Soloveychik attends the University of Minnesota where he is studying computer science, and competing for the Minnesota Golden Gophers he has swum sprint, mid-distance, and distance events. He is coached most closely at the school by Jeff Kostoff and Maddy Olson. He holds school record in 200 free (1:33.56) and 500 free (4:12.76) At his NCAA Championships debut at the 2022 NCAA Division I Men's Swimming and Diving Championships in Atlanta, Georgia, Soloveychik placed 13th in the 500 free (4:13.51), 41st in the 200 free (1:34.32), and set the school record in the 500 free prelims (4:12.76).

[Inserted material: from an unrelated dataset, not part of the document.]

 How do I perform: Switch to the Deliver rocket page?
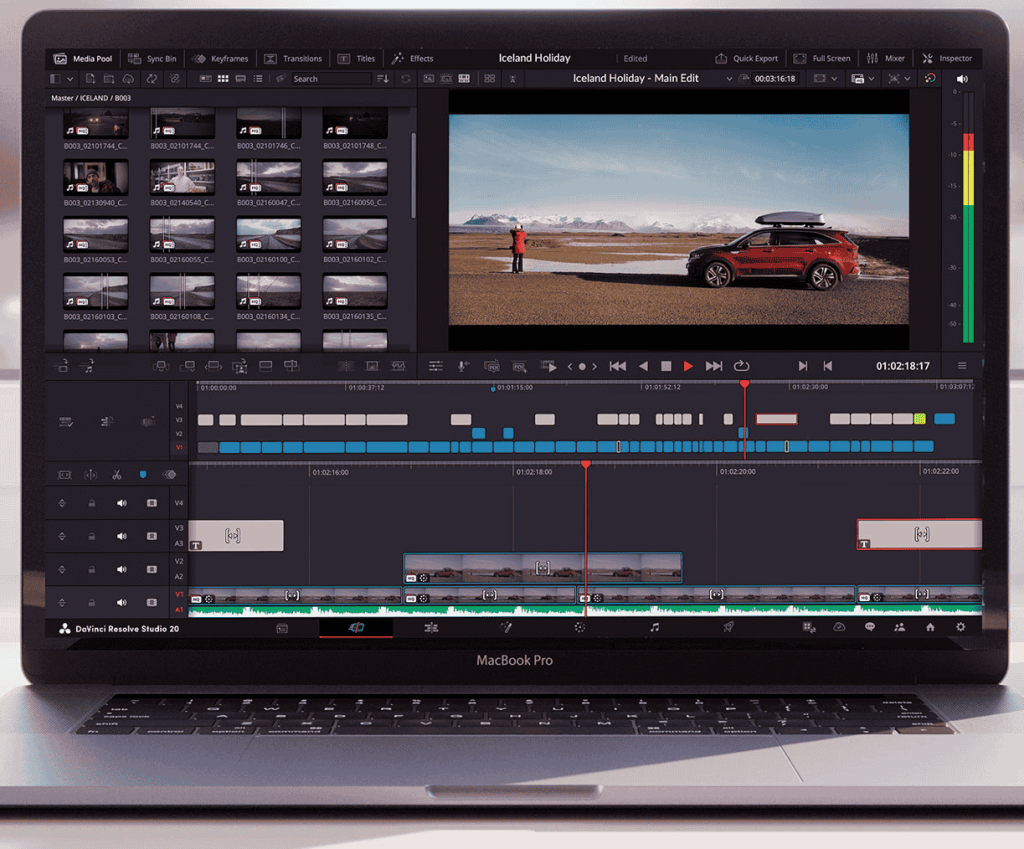(x=729, y=627)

At the 2022 Big Ten Men's Swimming and Diving Championships in West Lafayette, Indiana in February, he was a three-time finalist, as Soloveychik finished fourth in the 500 y free finals (a school record 4:13.85), fifth in the 200 y free finals (1:33.80), and eighth in the 1650 y free (15:00.14). He was also part of the 800 free relay that placed fifth (6:22.25), leading off with a school record 1:33.56 in the 200 free.

Soloveychik was named College Swimming Coaches Association of America (CSCAA) 2021-22 First Team Scholar All-American He was named 2022 Honorable Mention All-American.

At the May 2022 Israel Swimming Cup in Netanya, Israel, Soloveychik won the 400 freestyle in a time of 3:51.95.

===2023–present===
In his sophomore season at Minnesota in 2022-23, at the Big Ten championships he came in second in the 500 free (4:14.45) and the 1650 free (14:50.93). He was named a CSC Academic All-District honoree, an Academic All-Big Ten honoree, and a CSCAA First Team Scholar All-American.

At the Israel Adults Championships - Criteria Competition in June 2023 he won a gold medal in the Men 400m Freestyle (3:48.55), and a silver medal in the 800m Freestyle (7:57.26).

In his junior season in 2023-24, at the Big Ten championships he came in second in both the 500 free (4:11.49) and the 1650 free (14:45.59). He was named an All-American in the 1650 free, Honorable Mention All-American in the 500 free, Second Team All-Big Ten, Third Team Academic All-American, and an Academic All-Big Ten. He holds the university records in the 200 Free (1:33.41), 500 Free (4:11.33), 1000 free (8:52.95), 1650 free (14:41.40), and 800 free relay (6:16.25).

At the Israel Olympic Trials in June 2024 he won gold medals in the 200m Freestyle (1:47.57), 400m Freestyle (3:47.32), and 800m Freestyle 	(7:56.90).

His personal best in the 200 metre freestyle is 1:47.28, which he swam at the Israeli Olympic Trials, on June 7, 2024.

===2024 Paris Olympics===
Soloveychik represented Israel at the 2024 Paris Olympics in the Men's 4×200 metre freestyle relay. He is the second Minnesota Gopher male ever to swim for Israel at the Olympics, joining Yoav Meiri who did so in 2000.